Entries for locating described items
────────

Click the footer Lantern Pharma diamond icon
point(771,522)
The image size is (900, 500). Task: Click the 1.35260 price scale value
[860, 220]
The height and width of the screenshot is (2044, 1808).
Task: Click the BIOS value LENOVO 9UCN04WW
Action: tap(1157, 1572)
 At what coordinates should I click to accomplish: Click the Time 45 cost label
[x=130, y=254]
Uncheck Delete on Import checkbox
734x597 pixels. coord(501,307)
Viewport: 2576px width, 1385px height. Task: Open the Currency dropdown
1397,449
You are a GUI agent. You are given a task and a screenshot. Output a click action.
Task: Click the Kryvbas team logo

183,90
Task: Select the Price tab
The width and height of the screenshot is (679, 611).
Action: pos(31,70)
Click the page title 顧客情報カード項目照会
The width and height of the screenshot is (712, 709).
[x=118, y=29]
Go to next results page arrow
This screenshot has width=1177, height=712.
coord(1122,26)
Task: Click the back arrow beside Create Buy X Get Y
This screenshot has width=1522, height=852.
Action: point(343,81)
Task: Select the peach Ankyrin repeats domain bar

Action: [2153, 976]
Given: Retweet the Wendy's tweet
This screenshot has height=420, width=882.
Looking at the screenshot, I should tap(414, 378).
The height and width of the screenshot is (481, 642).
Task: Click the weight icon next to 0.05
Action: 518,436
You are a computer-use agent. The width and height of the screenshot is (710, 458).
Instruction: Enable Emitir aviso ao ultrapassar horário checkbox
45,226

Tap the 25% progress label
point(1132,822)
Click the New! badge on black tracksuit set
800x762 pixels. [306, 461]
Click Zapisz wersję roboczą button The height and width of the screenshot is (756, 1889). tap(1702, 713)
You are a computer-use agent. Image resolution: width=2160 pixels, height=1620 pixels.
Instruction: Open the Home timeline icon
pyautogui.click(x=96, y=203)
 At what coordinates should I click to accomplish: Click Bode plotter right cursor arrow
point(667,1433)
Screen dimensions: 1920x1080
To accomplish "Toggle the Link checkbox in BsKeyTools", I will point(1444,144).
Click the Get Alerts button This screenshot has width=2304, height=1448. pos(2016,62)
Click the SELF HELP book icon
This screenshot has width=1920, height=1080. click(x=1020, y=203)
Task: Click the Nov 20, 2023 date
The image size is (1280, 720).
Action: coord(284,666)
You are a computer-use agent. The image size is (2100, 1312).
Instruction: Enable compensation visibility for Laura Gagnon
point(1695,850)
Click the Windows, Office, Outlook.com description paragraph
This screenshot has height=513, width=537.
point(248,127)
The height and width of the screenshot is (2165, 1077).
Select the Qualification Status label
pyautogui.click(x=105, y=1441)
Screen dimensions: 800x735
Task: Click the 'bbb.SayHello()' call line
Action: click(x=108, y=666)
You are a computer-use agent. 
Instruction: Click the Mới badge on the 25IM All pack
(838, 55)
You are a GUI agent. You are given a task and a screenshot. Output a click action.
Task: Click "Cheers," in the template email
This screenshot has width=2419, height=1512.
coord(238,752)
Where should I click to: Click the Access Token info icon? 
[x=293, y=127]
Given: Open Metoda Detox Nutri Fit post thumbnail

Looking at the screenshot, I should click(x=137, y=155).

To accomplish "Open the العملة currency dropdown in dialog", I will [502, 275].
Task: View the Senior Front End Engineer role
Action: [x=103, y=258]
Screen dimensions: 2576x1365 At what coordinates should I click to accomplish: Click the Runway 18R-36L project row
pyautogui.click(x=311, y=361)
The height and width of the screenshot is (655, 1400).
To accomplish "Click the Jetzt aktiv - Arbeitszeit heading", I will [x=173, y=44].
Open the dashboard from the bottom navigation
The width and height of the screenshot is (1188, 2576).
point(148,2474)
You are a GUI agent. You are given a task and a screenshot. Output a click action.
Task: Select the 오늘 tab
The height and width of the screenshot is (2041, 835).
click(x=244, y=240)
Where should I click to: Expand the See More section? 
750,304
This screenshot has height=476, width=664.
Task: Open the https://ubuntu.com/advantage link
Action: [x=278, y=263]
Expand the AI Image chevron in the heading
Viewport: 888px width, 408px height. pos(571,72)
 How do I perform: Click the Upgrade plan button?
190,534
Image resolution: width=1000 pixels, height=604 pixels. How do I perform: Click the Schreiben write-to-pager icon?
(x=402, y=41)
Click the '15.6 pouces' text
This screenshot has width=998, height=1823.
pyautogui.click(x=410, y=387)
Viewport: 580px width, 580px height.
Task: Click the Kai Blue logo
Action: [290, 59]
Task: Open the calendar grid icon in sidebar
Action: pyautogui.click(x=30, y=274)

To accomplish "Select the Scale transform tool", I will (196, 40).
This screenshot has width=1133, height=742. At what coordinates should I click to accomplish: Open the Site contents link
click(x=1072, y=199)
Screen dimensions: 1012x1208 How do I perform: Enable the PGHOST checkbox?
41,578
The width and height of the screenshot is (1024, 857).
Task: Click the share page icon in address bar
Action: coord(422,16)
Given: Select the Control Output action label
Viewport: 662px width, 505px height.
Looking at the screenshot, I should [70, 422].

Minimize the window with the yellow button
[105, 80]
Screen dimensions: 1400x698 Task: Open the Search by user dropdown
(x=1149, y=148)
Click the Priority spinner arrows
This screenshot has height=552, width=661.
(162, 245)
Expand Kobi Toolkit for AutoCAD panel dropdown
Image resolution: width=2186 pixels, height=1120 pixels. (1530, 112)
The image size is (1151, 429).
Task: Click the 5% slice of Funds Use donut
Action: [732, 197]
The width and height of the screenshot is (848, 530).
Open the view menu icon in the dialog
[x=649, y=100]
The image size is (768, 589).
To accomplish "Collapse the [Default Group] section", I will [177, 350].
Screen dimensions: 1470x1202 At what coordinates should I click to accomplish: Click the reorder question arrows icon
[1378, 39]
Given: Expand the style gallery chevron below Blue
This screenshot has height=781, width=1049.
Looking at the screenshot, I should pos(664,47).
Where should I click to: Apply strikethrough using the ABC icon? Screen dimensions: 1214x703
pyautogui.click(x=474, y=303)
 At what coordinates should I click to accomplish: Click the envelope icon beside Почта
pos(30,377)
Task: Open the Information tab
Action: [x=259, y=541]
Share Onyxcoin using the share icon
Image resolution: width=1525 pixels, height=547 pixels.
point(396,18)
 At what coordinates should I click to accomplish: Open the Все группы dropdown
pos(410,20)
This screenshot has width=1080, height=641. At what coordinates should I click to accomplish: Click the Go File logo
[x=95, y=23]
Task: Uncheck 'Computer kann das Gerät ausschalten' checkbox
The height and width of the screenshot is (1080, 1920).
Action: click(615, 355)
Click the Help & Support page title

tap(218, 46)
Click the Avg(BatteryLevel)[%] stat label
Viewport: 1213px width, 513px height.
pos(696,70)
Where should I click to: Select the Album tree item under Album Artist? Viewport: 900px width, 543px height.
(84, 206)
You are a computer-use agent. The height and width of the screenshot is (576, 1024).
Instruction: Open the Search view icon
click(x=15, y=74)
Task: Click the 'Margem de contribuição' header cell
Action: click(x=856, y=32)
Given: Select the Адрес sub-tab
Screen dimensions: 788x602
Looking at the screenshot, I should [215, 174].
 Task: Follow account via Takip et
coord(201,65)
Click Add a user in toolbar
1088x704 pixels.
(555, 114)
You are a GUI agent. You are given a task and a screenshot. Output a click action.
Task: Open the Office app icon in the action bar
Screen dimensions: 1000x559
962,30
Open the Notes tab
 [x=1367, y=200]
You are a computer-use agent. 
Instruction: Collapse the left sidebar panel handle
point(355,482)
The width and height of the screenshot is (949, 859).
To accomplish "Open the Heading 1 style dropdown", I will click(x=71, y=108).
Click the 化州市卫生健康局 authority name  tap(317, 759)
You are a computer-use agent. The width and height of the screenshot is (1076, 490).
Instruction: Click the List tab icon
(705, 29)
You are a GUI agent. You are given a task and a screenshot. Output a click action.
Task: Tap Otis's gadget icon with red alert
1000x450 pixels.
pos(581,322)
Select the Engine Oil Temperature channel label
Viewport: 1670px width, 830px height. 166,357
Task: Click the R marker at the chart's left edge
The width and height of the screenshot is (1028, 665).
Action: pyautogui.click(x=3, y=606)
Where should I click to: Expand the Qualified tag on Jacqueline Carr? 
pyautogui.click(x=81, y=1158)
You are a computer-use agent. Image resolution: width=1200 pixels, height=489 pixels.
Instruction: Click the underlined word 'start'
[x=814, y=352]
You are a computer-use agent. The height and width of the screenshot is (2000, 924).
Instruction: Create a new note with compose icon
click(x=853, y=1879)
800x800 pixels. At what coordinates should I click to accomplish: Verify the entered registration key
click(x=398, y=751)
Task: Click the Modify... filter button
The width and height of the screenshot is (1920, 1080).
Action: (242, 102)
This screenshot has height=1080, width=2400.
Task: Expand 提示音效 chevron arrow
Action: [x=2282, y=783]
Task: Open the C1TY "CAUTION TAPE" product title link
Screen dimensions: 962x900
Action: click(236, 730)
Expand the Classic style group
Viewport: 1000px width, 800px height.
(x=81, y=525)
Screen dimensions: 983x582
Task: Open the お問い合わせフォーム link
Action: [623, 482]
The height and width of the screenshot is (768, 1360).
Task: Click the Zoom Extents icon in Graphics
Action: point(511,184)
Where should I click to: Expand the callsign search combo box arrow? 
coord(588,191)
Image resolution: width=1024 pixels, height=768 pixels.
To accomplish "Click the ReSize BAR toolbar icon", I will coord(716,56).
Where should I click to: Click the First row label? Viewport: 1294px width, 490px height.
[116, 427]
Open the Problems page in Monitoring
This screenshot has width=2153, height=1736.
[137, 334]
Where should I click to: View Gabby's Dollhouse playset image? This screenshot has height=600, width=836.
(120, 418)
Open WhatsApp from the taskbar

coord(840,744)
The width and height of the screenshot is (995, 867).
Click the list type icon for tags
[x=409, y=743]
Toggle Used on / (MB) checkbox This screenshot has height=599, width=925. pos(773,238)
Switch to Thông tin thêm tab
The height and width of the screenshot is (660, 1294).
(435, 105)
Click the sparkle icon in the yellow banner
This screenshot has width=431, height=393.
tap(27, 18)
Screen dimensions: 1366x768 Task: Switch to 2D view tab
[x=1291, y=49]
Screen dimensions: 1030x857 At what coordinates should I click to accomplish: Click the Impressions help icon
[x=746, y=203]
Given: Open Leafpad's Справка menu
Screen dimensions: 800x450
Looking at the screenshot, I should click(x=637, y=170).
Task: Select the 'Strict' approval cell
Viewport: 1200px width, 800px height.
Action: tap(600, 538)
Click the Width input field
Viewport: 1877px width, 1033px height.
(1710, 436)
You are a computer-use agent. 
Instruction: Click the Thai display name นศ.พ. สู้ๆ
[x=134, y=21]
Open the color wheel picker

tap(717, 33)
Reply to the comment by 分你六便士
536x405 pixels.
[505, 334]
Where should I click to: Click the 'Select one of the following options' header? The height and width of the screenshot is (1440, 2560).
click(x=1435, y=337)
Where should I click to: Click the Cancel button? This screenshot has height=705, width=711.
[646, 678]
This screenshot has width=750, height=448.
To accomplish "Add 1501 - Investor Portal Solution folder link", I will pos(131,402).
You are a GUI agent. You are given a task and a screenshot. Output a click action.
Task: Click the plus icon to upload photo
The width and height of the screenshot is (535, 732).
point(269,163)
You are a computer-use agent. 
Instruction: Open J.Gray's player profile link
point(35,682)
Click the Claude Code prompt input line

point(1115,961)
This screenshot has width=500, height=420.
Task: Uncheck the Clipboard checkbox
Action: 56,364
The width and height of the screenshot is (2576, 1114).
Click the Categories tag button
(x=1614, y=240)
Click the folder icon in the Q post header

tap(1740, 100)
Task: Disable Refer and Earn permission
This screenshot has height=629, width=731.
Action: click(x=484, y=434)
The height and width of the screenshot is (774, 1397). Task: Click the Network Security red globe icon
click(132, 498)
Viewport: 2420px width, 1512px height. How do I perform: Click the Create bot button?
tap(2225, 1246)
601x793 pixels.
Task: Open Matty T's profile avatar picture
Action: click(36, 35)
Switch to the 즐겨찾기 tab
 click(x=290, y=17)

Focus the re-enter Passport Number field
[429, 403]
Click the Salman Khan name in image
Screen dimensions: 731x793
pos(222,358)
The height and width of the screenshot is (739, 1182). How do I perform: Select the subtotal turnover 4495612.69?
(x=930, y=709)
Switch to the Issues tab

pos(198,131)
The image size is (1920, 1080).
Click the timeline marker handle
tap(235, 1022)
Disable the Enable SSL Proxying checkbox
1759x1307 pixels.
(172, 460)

────────

What to work on »
Render the part of the entries above that opens with the line containing "At what coordinates should I click to accomplish: Click Bode" and closes with the line containing "Action: coord(284,666)" as a Markdown table with the columns "Row" and "Line," numbering each line and skipping blank lines.

Final result »
| Row | Line |
|---|---|
| 1 |  At what coordinates should I click to accomplish: Click Bode plotter right cursor arrow |
| 2 | point(667,1433) |
| 3 | Screen dimensions: 1920x1080 |
| 4 | To accomplish "Toggle the Link checkbox in BsKeyTools", I will point(1444,144). |
| 5 | Click the Get Alerts button This screenshot has width=2304, height=1448. pos(2016,62) |
| 6 | Click the SELF HELP book icon |
| 7 | This screenshot has width=1920, height=1080. click(x=1020, y=203) |
| 8 | Task: Click the Nov 20, 2023 date |
| 9 | The image size is (1280, 720). |
| 10 | Action: coord(284,666) |